I was able to create the compiler error this morning. Since I'm using GitHub codespaces, I'm using a fresh install of Mercury each time. I literally run this bash script:

sudo apt update
sudo apt install -y wget ca-certificates
wget https://paul.bone.id.au/paul.asc
sudo cp paul.asc /etc/apt/trusted.gpg.d/paulbone.asc
rm paul.asc
sudo cp mercury.list /etc/apt/sources.list.d/

sudo apt update
sudo apt install -y gcc-multilib mercury-recommended

mmc --make test
./test

This assumes the existence of a file mercury.list that contains

deb http://dl.mercurylang.org/deb/ focal main
deb-src http://dl.mercurylang.org/deb/ focal main

During compilation, it gives this error:

*** Mercury runtime: caught strange segmentation violation ***
PC at signal: 108323428776106 (6285037e38aa)
This may have been caused by a stack overflow, due to unbounded recursion.

The actual test.m file is attached, but renamed to test.m.txt because of GitHub's upload requirements.
test.m.txt

I think I'm installing the latest stable version of the compiler, but possibly not. The source of the problem could be a limitation in GitHub codespaces, but I need that since I'm actually making an assignment for students to complete, and I need a simple platform that they can install things on without having to troubleshoot different systems. Incidentally, this massive list is part of a unit test.

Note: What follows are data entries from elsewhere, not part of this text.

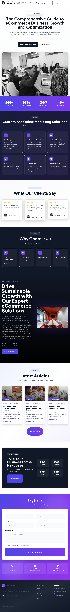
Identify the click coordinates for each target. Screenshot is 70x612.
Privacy (56, 607)
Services (32, 3)
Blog (38, 598)
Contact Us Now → (15, 478)
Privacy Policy (16, 545)
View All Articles (35, 431)
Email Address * (39, 513)
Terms (60, 607)
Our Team (43, 2)
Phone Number (8, 521)
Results (50, 3)
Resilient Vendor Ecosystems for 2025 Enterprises (33, 408)
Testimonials (40, 596)
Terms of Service (26, 545)
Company (38, 521)
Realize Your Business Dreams (28, 44)
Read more (7, 421)
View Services (46, 44)
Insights (38, 3)
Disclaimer (66, 607)
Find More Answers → (10, 351)
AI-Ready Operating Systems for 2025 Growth (10, 408)
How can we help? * (9, 530)
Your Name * (8, 513)
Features (39, 593)
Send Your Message (35, 552)
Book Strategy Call (59, 2)
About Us (39, 588)
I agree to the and (18, 545)
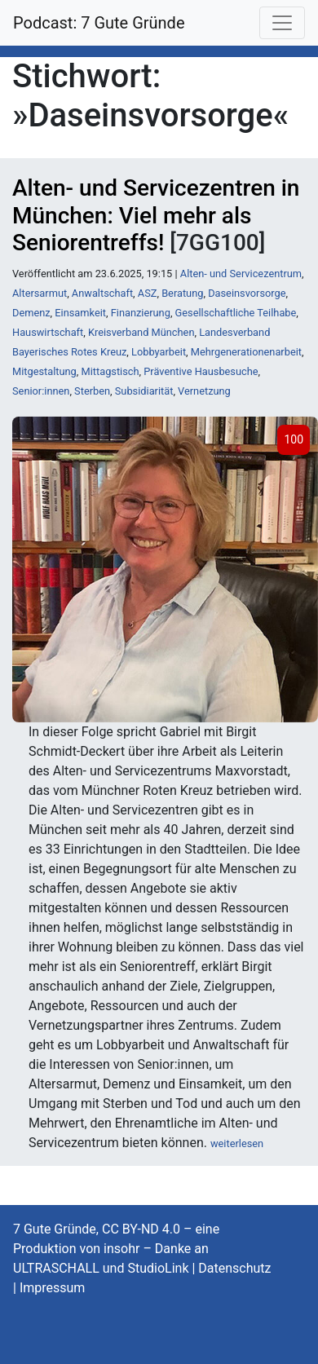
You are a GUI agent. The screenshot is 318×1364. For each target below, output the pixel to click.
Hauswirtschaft (47, 332)
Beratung (182, 293)
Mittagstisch (110, 371)
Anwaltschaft (102, 293)
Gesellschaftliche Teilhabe (236, 313)
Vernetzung (204, 391)
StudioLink (157, 1268)
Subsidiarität (144, 391)
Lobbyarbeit (158, 352)
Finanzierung (140, 313)
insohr (121, 1248)
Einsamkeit (80, 313)
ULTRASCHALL (56, 1268)
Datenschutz (234, 1268)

Incidentally, before receiving your reply I was able to "solve" the problem by breaking the big list down into several sublists and then combining them in the code with ++, though I wish I had known how easy it would be to use io.read. Perhaps I'll change the code to do that instead.

Thanks for your help!

You are welcome.

That install method will get a stable release version of the Mercury. There was supposed to be a stable release version between 2022 May and now, but life happened instead :-( This means the bug you report has already been fixed, and the fix has been available in all releases-of-the-day for the last two years.

As a former academic myself, I fully understand the need to simplify the incidental steps students need to complete get to their actual task as much as possible :-(. I also know that students often copy, both in later subjects and in industry, the coding styles they see in handout programs, including the quick-and-dirty parts that they are not supposed to copy. So if you would accept a piece of friendly advice, I would switch to using io.read. Besides being better style, it is also much more flexible, and allows you to give them data for more unit tests. The one downside is that its use results in much less useful diagnostics for any errors, since you get them from the runtime system and not the compiler. I don't know whether that is relevant in your context.